Is this all just an accident? A legal loophole that no one has noticed? A decision by parliament, the consequences of which no one foresaw?
Internal Netherlands government documents, obtained by De Correspondent through a hard-fought Dutch Public Access to Government Information Act request, show that the responsible parties are fully aware of what they’re doing. The director of international tax affairs in the Dutch parliament warned his colleagues: “This tax relief will enable American multinationals to enjoy an enormous and improper competitive advantage.” He continued: “As a result [the Netherlands] will be underwriting the takeover of its own business community by the American one.”
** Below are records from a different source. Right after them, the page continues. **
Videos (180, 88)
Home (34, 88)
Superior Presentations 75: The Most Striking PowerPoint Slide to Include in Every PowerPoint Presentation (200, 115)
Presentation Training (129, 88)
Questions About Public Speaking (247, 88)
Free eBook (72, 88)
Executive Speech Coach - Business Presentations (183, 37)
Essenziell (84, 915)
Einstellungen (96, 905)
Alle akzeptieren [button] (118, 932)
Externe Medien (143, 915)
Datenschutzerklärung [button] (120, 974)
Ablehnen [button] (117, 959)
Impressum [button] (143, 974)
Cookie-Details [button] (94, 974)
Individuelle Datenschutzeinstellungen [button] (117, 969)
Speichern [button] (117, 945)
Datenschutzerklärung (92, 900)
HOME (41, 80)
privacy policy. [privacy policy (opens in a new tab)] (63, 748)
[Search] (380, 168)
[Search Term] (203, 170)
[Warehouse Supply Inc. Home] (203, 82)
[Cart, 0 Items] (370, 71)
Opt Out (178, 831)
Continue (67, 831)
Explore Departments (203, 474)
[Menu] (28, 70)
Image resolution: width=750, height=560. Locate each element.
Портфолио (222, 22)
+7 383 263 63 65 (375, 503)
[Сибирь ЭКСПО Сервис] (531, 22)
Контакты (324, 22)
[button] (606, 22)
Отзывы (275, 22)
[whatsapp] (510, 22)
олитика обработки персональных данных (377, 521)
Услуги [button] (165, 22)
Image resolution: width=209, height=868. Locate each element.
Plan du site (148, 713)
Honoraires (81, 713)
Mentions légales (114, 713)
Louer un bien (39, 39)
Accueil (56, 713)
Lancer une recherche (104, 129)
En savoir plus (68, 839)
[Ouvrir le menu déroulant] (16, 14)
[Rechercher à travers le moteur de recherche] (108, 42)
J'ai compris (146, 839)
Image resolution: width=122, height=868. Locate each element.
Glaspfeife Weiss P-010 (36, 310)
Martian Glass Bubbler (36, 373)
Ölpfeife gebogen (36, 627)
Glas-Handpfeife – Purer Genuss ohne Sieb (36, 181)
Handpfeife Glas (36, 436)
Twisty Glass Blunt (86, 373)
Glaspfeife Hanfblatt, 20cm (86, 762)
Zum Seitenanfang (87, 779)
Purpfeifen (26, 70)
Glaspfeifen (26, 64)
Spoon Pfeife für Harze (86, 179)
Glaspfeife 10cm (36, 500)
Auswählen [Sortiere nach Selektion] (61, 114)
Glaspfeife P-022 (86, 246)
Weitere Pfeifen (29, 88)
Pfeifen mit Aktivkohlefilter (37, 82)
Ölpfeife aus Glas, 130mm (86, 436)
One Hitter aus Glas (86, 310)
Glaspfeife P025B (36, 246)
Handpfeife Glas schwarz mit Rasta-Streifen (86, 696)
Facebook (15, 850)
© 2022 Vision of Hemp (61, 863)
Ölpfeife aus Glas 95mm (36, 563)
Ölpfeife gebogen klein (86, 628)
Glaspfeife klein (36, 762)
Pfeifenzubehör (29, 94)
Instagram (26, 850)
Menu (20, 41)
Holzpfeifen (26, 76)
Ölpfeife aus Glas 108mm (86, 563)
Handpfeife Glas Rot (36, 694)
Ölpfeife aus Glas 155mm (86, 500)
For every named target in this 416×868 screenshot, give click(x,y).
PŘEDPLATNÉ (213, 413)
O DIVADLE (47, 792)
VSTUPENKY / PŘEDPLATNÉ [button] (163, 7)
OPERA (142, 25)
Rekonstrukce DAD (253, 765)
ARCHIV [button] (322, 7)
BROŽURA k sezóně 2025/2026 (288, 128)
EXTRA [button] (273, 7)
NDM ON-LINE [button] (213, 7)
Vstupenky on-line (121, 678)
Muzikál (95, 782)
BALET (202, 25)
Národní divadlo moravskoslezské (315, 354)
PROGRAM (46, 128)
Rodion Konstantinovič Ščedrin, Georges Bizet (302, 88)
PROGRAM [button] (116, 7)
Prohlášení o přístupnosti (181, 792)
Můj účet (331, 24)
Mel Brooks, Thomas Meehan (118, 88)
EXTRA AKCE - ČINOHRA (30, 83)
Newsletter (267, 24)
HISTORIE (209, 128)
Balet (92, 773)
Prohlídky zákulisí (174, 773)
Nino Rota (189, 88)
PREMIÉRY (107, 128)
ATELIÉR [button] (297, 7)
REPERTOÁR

Despite these warnings, nothing happened. Joop Wijn, the state secretary for finance at the time who went on to become economic affairs minister, abolished many hurdles aimed at preventing malfeasance. In a memo that was recently made public, he underlined the sentence: “The Netherlands need not serve as the world’s (tax) inspector.” Next to it, he wrote the Dutch word, “Juist.” Precisely.
For someone whose job it is to ensure the highest possible tax revenues, this is a rather strange view to hold. But what’s even stranger is the behavior on the American side. The U.S. misses out on hundreds of millions of dollars every year thanks to the Netherlands’ tax loophole. “We are happy to have you guys give better treatment to our companies,“ an employee of the U.S. Treasury Department wrote in an email to a Dutch colleague in spring 2005. But the Europeans should please not expect the Americans to “do the same for your companies.” Clark Gascoigne, the deputy director of the FACT Coalition, an American NGO that advocates for fair taxation, said he felt the business lobby has emerged victorious over the interests of the American people. For years, he said, the U.S. government has been an accomplice to big tax-avoiding corporations.
The Dutch tax loophole is also a triumph for the American Chamber of Commerce, one of the most powerful lobbying groups in the Netherlands. “AmCham” regularly throws lavish parties, inviting former and current prime ministers, cabinet members and party leaders. The Dutch finance minister hosts a delegation from AmCham multiple times a year, and representatives of large American companies, such as Nike, are usually present. Internal ministry documents show that they make their comments – one could also say wishes – known regarding issues such as capital regulations.
Meanwhile, the number of registered CVs grows year after year, almost doubling from 696 in 2013 to 1,325 in 2016. “The Netherlands is an underestimated tax haven,” said Fabio De Masi, a German parliamentarian with the Left Party and a former member of the European Parliament. “They deprive other EU states of billions in taxes that we desperately need for public investments in infrastructure.” The Finance Ministry in The Hague said in response to a request for comment by the Süddeutsche Zeitung that international tax avoidance could not be blamed on a single country’s tax system, adding that it considered the BV-CV system to be legal.
To be sure, the Dutch government has reached an agreement with the European Commission to close the tax loophole – but as things currently stand, that won't happen until 2020. American companies have another two years plus to legally keep millions away from tax authorities. “It’s preposterous that American corporations park billions in profits tax-free in Dutch companies and that the Dutch government then also fights to maintain this scam against the common welfare for as long as possible,” said Sven Giegold, a German member of the European Parliament with the Green Party. He added that the obstruction by Eurogroup head Jeroen Dijsselbloem, who also served until the end of October as Dutch finance minister, wasn’t worthy of his Labor Party. Instead of “keeping open possibly the world’s largest corporate tax loophole” for American corporations and being a “lackey for Trump’s plans for (overseas) profit repatriation,” Giegold said Dijsselbloem should push for increased cooperation among European tax authorities.
For American companies using the Dutch tax loophole, the agreement between the government of the Netherlands and the European Commission is apparently not an insurmountable problem. “In informal talks between [the ministry] and AmCham, we have agreed that AmCham will suggest alternatives to the current mismatch arrangement to have in reserve,” the American Chamber of Commerce wrote back in 2014, according to internal emails from the Dutch Finance Ministry. The term "hybrid mismatch" is often used in financial circles to describe the CV-BV tax structures. Informal discussions had apparently already taken place. The emails continued: “AmCham will deliver these alternatives and discuss them with the ministry.” When contacted for a response, the lobby organization answered, “We’d like to wait and see for the new Dutch government and their plans (sic).” AmCham added that it would prefer to talk to the new administration before going on the record.
And contacts remain excellent. Joop Wijn, the politician with the conservative Christian Democrats who, according to his critics, initially made the loophole possible and then expanded it piece by piece, first as state secretary for finance and then as economic affairs minister, received an award from AmCham in 2006 for his tax cuts. In 2012, six years after Wijn stepped down as state secretary, his life partner Patrick Mikkelsen was appointed director of AmCham in the Netherlands – as a representative of the very companies that profited the most from the tax loophole. When asked, both men denied any correlation between Wijn’s politics and Mikkelsen’s appointment.